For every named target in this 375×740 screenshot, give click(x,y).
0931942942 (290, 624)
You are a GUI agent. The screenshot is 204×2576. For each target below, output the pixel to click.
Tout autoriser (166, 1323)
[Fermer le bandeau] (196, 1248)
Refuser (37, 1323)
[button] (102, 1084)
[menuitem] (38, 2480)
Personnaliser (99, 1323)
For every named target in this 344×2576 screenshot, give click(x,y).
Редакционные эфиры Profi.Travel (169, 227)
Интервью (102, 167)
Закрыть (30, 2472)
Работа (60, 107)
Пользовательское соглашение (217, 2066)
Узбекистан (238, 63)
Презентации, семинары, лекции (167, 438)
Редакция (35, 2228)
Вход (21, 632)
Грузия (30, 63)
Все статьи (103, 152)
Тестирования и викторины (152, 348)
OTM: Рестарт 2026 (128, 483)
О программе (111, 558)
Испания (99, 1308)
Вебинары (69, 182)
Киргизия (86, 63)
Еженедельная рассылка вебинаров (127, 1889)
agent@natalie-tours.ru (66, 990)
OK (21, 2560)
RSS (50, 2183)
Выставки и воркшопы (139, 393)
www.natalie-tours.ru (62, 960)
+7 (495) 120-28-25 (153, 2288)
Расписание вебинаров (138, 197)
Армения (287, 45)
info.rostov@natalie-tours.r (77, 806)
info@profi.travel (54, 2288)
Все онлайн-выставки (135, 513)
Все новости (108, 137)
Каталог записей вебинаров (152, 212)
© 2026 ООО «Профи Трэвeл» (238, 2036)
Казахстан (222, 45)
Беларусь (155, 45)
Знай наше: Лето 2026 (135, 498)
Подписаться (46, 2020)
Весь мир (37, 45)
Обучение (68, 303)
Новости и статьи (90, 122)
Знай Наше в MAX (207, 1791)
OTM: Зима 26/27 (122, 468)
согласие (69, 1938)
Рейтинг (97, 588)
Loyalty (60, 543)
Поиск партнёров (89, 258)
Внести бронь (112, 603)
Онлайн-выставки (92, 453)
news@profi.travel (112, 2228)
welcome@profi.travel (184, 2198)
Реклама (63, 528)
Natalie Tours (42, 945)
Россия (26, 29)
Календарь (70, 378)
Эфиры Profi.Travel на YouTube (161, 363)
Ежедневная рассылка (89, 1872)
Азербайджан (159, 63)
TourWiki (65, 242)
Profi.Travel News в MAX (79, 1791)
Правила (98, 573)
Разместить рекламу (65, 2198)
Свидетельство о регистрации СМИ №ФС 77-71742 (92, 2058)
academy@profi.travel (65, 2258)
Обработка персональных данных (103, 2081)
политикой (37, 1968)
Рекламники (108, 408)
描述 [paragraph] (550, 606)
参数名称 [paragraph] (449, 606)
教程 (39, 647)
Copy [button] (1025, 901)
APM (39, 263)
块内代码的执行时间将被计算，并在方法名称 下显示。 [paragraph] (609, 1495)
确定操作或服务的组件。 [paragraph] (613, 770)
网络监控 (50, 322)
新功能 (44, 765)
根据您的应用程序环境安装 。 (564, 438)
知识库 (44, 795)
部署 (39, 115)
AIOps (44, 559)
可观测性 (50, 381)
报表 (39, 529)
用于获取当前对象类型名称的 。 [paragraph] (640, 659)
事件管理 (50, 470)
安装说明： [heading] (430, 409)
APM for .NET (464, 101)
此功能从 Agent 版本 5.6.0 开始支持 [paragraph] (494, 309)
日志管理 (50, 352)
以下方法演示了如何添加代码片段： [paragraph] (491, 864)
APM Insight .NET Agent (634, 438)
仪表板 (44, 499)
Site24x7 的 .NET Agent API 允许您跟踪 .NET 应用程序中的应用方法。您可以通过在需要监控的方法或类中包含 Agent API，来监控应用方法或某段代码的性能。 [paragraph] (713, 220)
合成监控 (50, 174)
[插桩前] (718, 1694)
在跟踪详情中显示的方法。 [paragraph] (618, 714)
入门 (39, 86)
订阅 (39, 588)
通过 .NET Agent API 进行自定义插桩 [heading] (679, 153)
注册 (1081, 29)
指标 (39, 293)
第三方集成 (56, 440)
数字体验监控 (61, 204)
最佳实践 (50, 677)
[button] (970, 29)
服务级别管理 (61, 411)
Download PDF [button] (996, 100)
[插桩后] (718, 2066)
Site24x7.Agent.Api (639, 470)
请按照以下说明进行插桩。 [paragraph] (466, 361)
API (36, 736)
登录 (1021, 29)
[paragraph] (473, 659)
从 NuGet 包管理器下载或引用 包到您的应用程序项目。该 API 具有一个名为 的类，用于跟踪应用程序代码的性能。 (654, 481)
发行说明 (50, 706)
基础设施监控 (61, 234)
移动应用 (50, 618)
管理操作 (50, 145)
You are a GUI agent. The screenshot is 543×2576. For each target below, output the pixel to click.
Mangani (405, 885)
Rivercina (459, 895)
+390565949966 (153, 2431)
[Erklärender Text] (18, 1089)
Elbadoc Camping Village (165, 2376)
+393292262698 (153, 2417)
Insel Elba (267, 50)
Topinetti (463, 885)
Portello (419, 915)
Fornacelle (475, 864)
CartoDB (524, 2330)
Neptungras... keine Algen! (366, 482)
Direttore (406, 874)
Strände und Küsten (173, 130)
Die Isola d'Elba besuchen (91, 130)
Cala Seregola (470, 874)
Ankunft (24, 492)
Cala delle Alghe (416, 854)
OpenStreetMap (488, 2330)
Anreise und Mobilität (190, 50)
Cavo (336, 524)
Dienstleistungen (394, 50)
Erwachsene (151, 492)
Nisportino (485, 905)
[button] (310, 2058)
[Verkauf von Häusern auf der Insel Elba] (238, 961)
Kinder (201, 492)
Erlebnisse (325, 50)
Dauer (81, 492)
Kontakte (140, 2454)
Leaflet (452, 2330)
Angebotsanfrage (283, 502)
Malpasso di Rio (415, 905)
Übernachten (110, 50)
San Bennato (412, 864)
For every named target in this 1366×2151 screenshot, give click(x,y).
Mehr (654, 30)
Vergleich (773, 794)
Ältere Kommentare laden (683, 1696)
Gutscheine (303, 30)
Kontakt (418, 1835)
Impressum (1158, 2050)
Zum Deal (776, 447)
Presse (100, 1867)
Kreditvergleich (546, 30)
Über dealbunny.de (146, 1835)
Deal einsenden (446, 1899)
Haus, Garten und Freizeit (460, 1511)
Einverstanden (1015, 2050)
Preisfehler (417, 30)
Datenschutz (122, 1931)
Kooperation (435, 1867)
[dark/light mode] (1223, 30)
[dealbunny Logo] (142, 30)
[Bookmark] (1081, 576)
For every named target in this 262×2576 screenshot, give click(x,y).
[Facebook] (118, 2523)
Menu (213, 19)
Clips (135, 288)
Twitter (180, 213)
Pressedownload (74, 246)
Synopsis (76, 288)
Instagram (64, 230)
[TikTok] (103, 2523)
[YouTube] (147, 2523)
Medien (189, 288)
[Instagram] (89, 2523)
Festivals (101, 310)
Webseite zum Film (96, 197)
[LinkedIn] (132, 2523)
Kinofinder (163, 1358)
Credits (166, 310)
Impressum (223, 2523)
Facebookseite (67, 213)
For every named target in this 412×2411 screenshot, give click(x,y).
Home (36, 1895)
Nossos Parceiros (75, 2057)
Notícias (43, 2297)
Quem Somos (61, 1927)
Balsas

══════════

What you need to do — The whole of the material above needs to be copied exactly.

Response to the task —
For every named target in this 375×740 screenshot, give click(x,y).
0931942942 (290, 624)
You are a GUI agent. The screenshot is 204×2576. For each target below, output the pixel to click.
Tout autoriser (166, 1323)
[Fermer le bandeau] (196, 1248)
Refuser (37, 1323)
[button] (102, 1084)
[menuitem] (38, 2480)
Personnaliser (99, 1323)
For every named target in this 344×2576 screenshot, give click(x,y).
Редакционные эфиры Profi.Travel (169, 227)
Интервью (102, 167)
Закрыть (30, 2472)
Работа (60, 107)
Пользовательское соглашение (217, 2066)
Узбекистан (238, 63)
Презентации, семинары, лекции (167, 438)
Редакция (35, 2228)
Вход (21, 632)
Грузия (30, 63)
Все статьи (103, 152)
Тестирования и викторины (152, 348)
OTM: Рестарт 2026 (128, 483)
О программе (111, 558)
Испания (99, 1308)
Вебинары (69, 182)
Киргизия (86, 63)
Еженедельная рассылка вебинаров (127, 1889)
agent@natalie-tours.ru (66, 990)
OK (21, 2560)
RSS (50, 2183)
Выставки и воркшопы (139, 393)
www.natalie-tours.ru (62, 960)
+7 (495) 120-28-25 (153, 2288)
Расписание вебинаров (138, 197)
Армения (287, 45)
info.rostov@natalie-tours.r (77, 806)
info@profi.travel (54, 2288)
Все онлайн-выставки (135, 513)
Все новости (108, 137)
Каталог записей вебинаров (152, 212)
© 2026 ООО «Профи Трэвeл» (238, 2036)
Казахстан (222, 45)
Беларусь (155, 45)
Знай наше: Лето 2026 (135, 498)
Подписаться (46, 2020)
Весь мир (37, 45)
Обучение (68, 303)
Новости и статьи (90, 122)
Знай Наше в MAX (207, 1791)
OTM: Зима 26/27 (122, 468)
согласие (69, 1938)
Рейтинг (97, 588)
Loyalty (60, 543)
Поиск партнёров (89, 258)
Внести бронь (112, 603)
Онлайн-выставки (92, 453)
news@profi.travel (112, 2228)
welcome@profi.travel (184, 2198)
Реклама (63, 528)
Natalie Tours (42, 945)
Россия (26, 29)
Календарь (70, 378)
Эфиры Profi.Travel на YouTube (161, 363)
Ежедневная рассылка (89, 1872)
Азербайджан (159, 63)
TourWiki (65, 242)
Profi.Travel News в MAX (79, 1791)
Правила (98, 573)
Разместить рекламу (65, 2198)
Свидетельство о регистрации СМИ №ФС 77-71742 (92, 2058)
academy@profi.travel (65, 2258)
Обработка персональных данных (103, 2081)
политикой (37, 1968)
Рекламники (108, 408)
描述 [paragraph] (550, 606)
参数名称 [paragraph] (449, 606)
教程 (39, 647)
Copy [button] (1025, 901)
APM (39, 263)
块内代码的执行时间将被计算，并在方法名称 下显示。 [paragraph] (609, 1495)
确定操作或服务的组件。 [paragraph] (613, 770)
网络监控 (50, 322)
新功能 (44, 765)
根据您的应用程序环境安装 。 (564, 438)
知识库 (44, 795)
部署 (39, 115)
AIOps (44, 559)
可观测性 (50, 381)
报表 (39, 529)
用于获取当前对象类型名称的 。 [paragraph] (640, 659)
事件管理 (50, 470)
安装说明： [heading] (430, 409)
APM for .NET (464, 101)
此功能从 Agent 版本 5.6.0 开始支持 [paragraph] (494, 309)
日志管理 (50, 352)
以下方法演示了如何添加代码片段： [paragraph] (491, 864)
APM Insight .NET Agent (634, 438)
仪表板 (44, 499)
Site24x7 的 .NET Agent API 允许您跟踪 .NET 应用程序中的应用方法。您可以通过在需要监控的方法或类中包含 Agent API，来监控应用方法或某段代码的性能。 [paragraph] (713, 220)
合成监控 (50, 174)
[插桩前] (718, 1694)
在跟踪详情中显示的方法。 [paragraph] (618, 714)
入门 (39, 86)
订阅 (39, 588)
通过 .NET Agent API 进行自定义插桩 [heading] (679, 153)
注册 (1081, 29)
指标 (39, 293)
第三方集成 (56, 440)
数字体验监控 (61, 204)
最佳实践 (50, 677)
[button] (970, 29)
服务级别管理 (61, 411)
Download PDF [button] (996, 100)
[插桩后] (718, 2066)
Site24x7.Agent.Api (639, 470)
请按照以下说明进行插桩。 [paragraph] (466, 361)
API (36, 736)
登录 (1021, 29)
[paragraph] (473, 659)
从 NuGet 包管理器下载或引用 包到您的应用程序项目。该 API 具有一个名为 的类，用于跟踪应用程序代码的性能。 (654, 481)
发行说明 (50, 706)
基础设施监控 (61, 234)
移动应用 (50, 618)
管理操作 (50, 145)
You are a GUI agent. The screenshot is 543×2576. For each target below, output the pixel to click.
Mangani (405, 885)
Rivercina (459, 895)
+390565949966 (153, 2431)
[Erklärender Text] (18, 1089)
Elbadoc Camping Village (165, 2376)
+393292262698 (153, 2417)
Insel Elba (267, 50)
Topinetti (463, 885)
Portello (419, 915)
Fornacelle (475, 864)
CartoDB (524, 2330)
Neptungras... keine Algen! (366, 482)
Direttore (406, 874)
Strände und Küsten (173, 130)
Die Isola d'Elba besuchen (91, 130)
Cala Seregola (470, 874)
Ankunft (24, 492)
Cala delle Alghe (416, 854)
OpenStreetMap (488, 2330)
Anreise und Mobilität (190, 50)
Cavo (336, 524)
Dienstleistungen (394, 50)
Erwachsene (151, 492)
Nisportino (485, 905)
[button] (310, 2058)
[Verkauf von Häusern auf der Insel Elba] (238, 961)
Kinder (201, 492)
Erlebnisse (325, 50)
Dauer (81, 492)
Kontakte (140, 2454)
Leaflet (452, 2330)
Angebotsanfrage (283, 502)
Malpasso di Rio (415, 905)
Übernachten (110, 50)
San Bennato (412, 864)
For every named target in this 1366×2151 screenshot, give click(x,y).
Mehr (654, 30)
Vergleich (773, 794)
Ältere Kommentare laden (683, 1696)
Gutscheine (303, 30)
Kontakt (418, 1835)
Impressum (1158, 2050)
Zum Deal (776, 447)
Presse (100, 1867)
Kreditvergleich (546, 30)
Über dealbunny.de (146, 1835)
Deal einsenden (446, 1899)
Haus, Garten und Freizeit (460, 1511)
Einverstanden (1015, 2050)
Preisfehler (417, 30)
Datenschutz (122, 1931)
Kooperation (435, 1867)
[dark/light mode] (1223, 30)
[dealbunny Logo] (142, 30)
[Bookmark] (1081, 576)
For every named target in this 262×2576 screenshot, give click(x,y).
[Facebook] (118, 2523)
Menu (213, 19)
Clips (135, 288)
Twitter (180, 213)
Pressedownload (74, 246)
Synopsis (76, 288)
Instagram (64, 230)
[TikTok] (103, 2523)
[YouTube] (147, 2523)
Medien (189, 288)
[Instagram] (89, 2523)
Festivals (101, 310)
Webseite zum Film (96, 197)
[LinkedIn] (132, 2523)
Kinofinder (163, 1358)
Credits (166, 310)
Impressum (223, 2523)
Facebookseite (67, 213)
For every named target in this 412×2411 screenshot, give click(x,y).
Home (36, 1895)
Nossos Parceiros (75, 2057)
Notícias (43, 2297)
Quem Somos (61, 1927)
Balsas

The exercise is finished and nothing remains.